Nope, didn't need it, used the old one and the muffler comes with an adapter to use it....fits like a glove...


----------



## STIHL GUY (Sep 22, 2009)

nightwalks;1273292 said:


> Nope, didn't need it, used the old one and the muffler comes with an adapter to use it....fits like a glove...


i sent you a PM. i figured that would be easier.


----------



## nightwalks (Nov 16, 2010)

It comes in dual output as well, just a different part # go to the flowmaster site, get the part # and type in in amazon's search box....


----------



## STIHL GUY (Sep 22, 2009)

i just checked out the flowmaster website and the only dual i was able to find in this model was dual 3'' inlet and dual 2.5'' outlets which wouldnt allow me to use my stock pipes cause my tailpipe is dual 3'' pipes and after the y they turn into a single 3.5'' pipe


----------



## nightwalks (Nov 16, 2010)

Call them (at Flowmaster) they are very helpful and can find you one that works for you....


----------



## STIHL GUY (Sep 22, 2009)

nightwalks;1273304 said:


> Call them (at Flowmaster) they are very helpful and can find you one that works for you....

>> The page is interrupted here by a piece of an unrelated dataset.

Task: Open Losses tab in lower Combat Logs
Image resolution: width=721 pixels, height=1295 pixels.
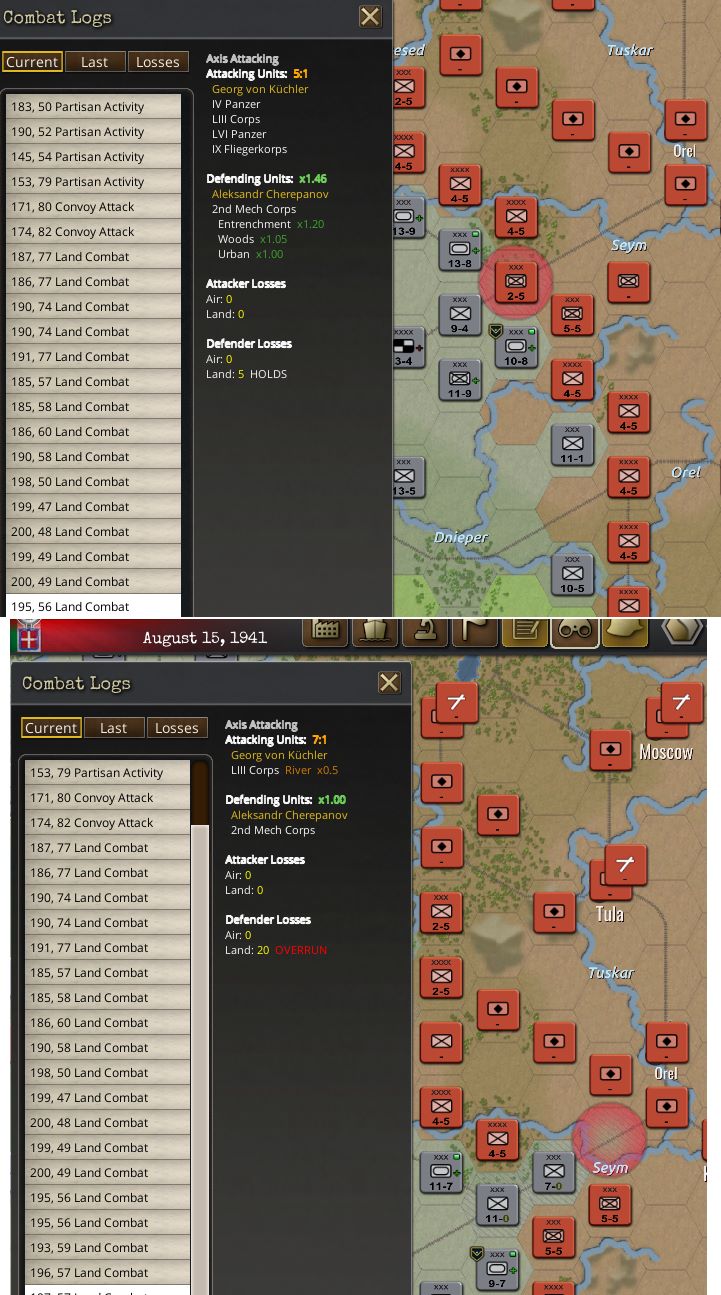Action: pos(177,728)
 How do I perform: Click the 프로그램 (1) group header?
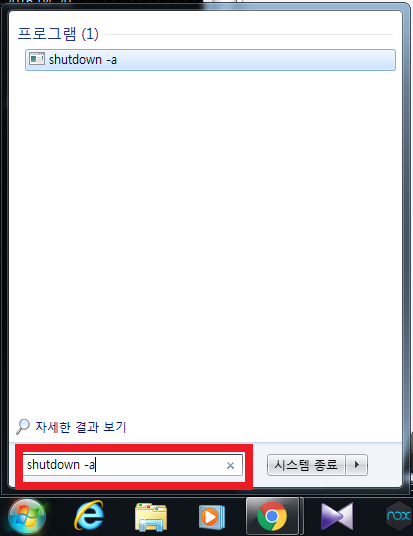[58, 34]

thanks...one more question lol...is your truck a 6.0? and is it any louder than stock or just deeper tone?


----------



## nightwalks (Nov 16, 2010)

My truck is a 6.0 and it is only SLIGHTLY louder, mainly just deeper....I really didn't want loud, just needed a new (cheap) muffler as my baffles were rattling in my OEM one, this one was cheap and I cannot say how impressed I am with it....had a few compliments already, I think you will like it.


----------



## Newdude (Dec 4, 2006)

Without some pipe addition and a bit of work, the stock y-pipe is a tricky thing to retain. The y-pipe is offset at an angle and is wider than the inlet spacing I believe. If you want to keep that y to the tailpipe, assuming you had the work done somewhere, it would cost more than doing that Flowmaster or finding a dual in single out muffler and putting a pipe to the stock tailpipe.

I had a dual in single out put on mine. It is a short bodied muffler, therefore louder than a larger one, and uses 2.5" inlets. I got this based on the shop where I went, as they have installed that on GM trucks before with good results. It does produce a moderate amount of resonance at certain RPM's, but I like how it sounds.

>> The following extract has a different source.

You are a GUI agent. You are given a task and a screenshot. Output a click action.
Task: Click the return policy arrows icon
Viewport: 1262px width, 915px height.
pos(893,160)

(Dont mind the rust...its on the to take care of list)


----------



## Raconteur (Oct 3, 2010)

Your snowplow customers will really appreciate the loud exhaust .


----------



## mayhem (Aug 25, 2006)

^^ Agreed, but he said he doesnt want it to be really loud.


----------



## BlizzardBeater (Aug 29, 2010)

Hard to beat the tone of magnaflow exhuasts, especially on that 6.0L.


----------



## STIHL GUY (Sep 22, 2009)

Raconteur;1275903 said:


> Your snowplow customers will really appreciate the loud exhaust .


i dont want it too loud. just a little louder/ deeper tone


----------